Holdings and the Company hereby jointly and severally represent and warrant to
Purchaser and Merger Sub that:

             (a) CORPORATE ORGANIZATION AND QUALIFICATION. Each of the Company
and its subsidiaries (as defined in Section 11.11) is a corporation duly
incorporated, validly existing and in good standing under the laws of its
respective jurisdiction of incorporation. Each of the Company and its
subsidiaries has the requisite corporate power and corporate authority to own
and lease its properties and assets and to carry on its respective businesses as
they are now being conducted. Schedule 6.1(a) sets forth: each of the Company's
subsidiaries; each subsidiary's jurisdiction of organization; each corporation,
partnership, joint venture or other organization in which the Company or any of
its subsidiaries owns any beneficial interest (other than any publicly-held
corporation whose stock is traded on a national securities exchange or in the
over-the-counter market and less than 1% of the stock of which is so owned); and
the names of persons other than the Company that are equity investors in the
Company's subsidiaries or any such corporation, partnership,

                                      - 6 -
<PAGE>   11
joint venture or other organization other than such a publicly-traded
corporation. Other than as disclosed in Schedule 6.1(a), the Company has
no subsidiaries. The Company has provided to Purchaser complete and correct
copies of the Company's Certificate of Incorporation and By-Laws, and comparable
charter documents and bylaws of each subsidiary, each as amended to date. The
Company's Certificate of Incorporation and By-Laws and the subsidiaries' charter
documents and by-laws, as so delivered, are in full force and effect.

             (b) AUTHORIZED CAPITAL. The authorized capital stock of the Company
consists of: 100,000 Shares, of which 6,075 Shares are outstanding on the date
hereof. Holdings owns, beneficially and of record, 4,956 Shares and all 2,955
outstanding shares of Preferred Stock on the date hereof. Holdings owns the
Holdings Shares and such Preferred Stock free and clear of all liens, security
interests, mortgages, pledges or other restrictions or rights of third parties.
All of the outstanding Shares have been duly authorized and are validly issued,
fully paid and nonassessable.
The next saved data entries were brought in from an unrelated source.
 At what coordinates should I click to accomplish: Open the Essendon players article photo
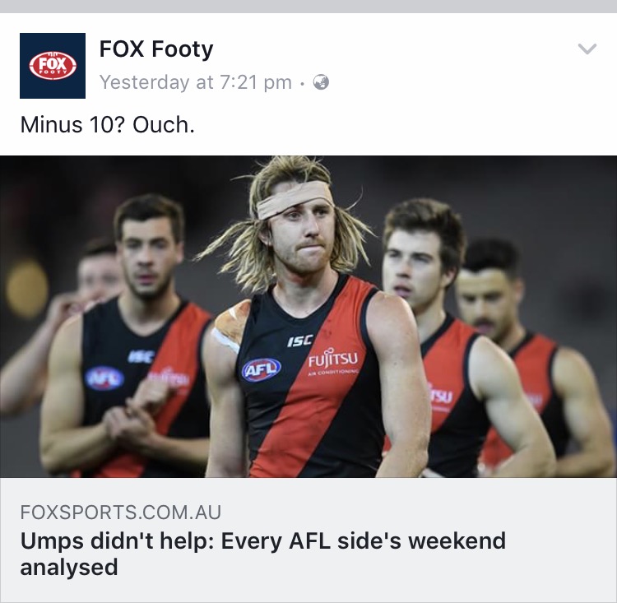(x=309, y=317)
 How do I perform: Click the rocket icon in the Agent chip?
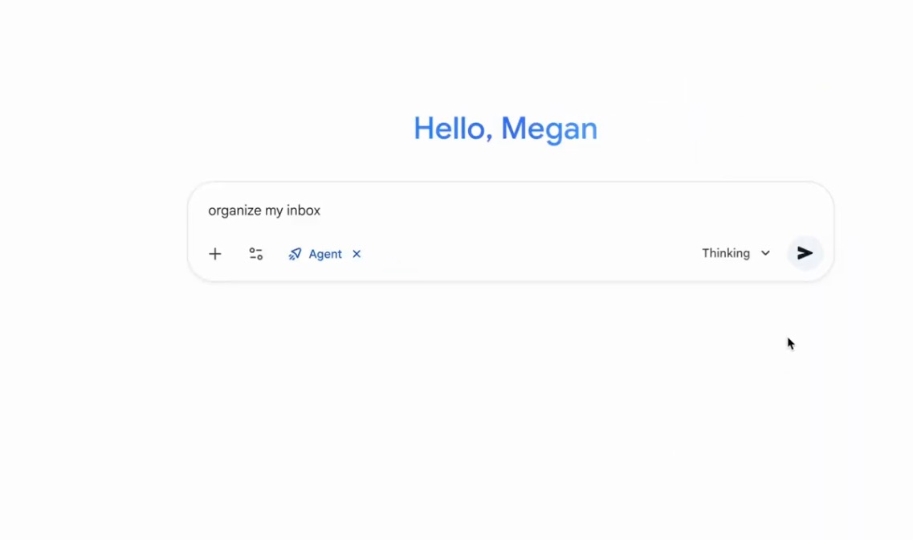pos(295,254)
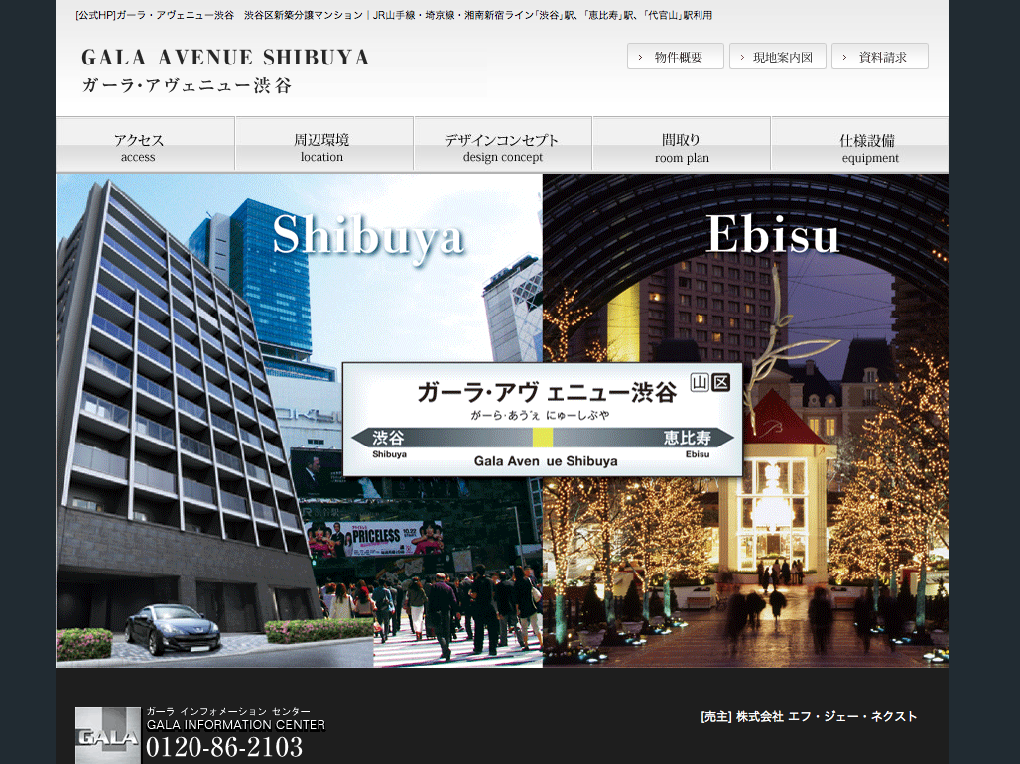Click the GALA AVENUE SHIBUYA header logo

click(x=225, y=69)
The Company has no Shares reserved for issuance.
Each of the outstanding shares of capital stock of each of the Company's
subsidiaries is duly authorized, validly issued, fully paid and nonassessable
and, except as set forth in Schedule 6.1(a), owned, either directly or
indirectly, by the Company free and clear of all liens, pledges, security
interests, or similar encumbrances. Except as set forth above, there are no
shares of capital stock of the Company authorized, issued or outstanding and
there are no preemptive rights or any outstanding subscriptions, options,
warrants, rights (including any form of "poison pill" rights), convertible
securities or other agreements or commitments of any character to which the
Company is a party relating to the issued or unissued capital stock or other
securities of the Company or any of its subsidiaries. After the Effective Time,
Surviving Corporation shall have no obligation to issue, transfer or sell any
capital stock of Surviving Corporation.

             (c) CORPORATE AUTHORITY. Subject only to approval of this Agreement
by holders of a majority of the outstanding Shares, if required by law, Holdings
and the Company each have the requisite corporate power and corporate authority
and have taken all corporate action necessary in order to execute and deliver
this Agreement and each other agreement or document contemplated to be delivered
by the Company or Holdings in connection with the Merger and to consummate the
transactions contemplated hereby and thereby. This Agreement is, and each such
other agreement or document will be, a valid and binding agreement of Holdings
and the Company enforceable against Holdings and the Company in accordance with
its terms, except to the extent that such enforcement may be limited by
applicable bankruptcy, insolvency, moratorium and other similar laws

                                      - 7 -
<PAGE>   12
affecting creditors' rights generally and by general principles of equity.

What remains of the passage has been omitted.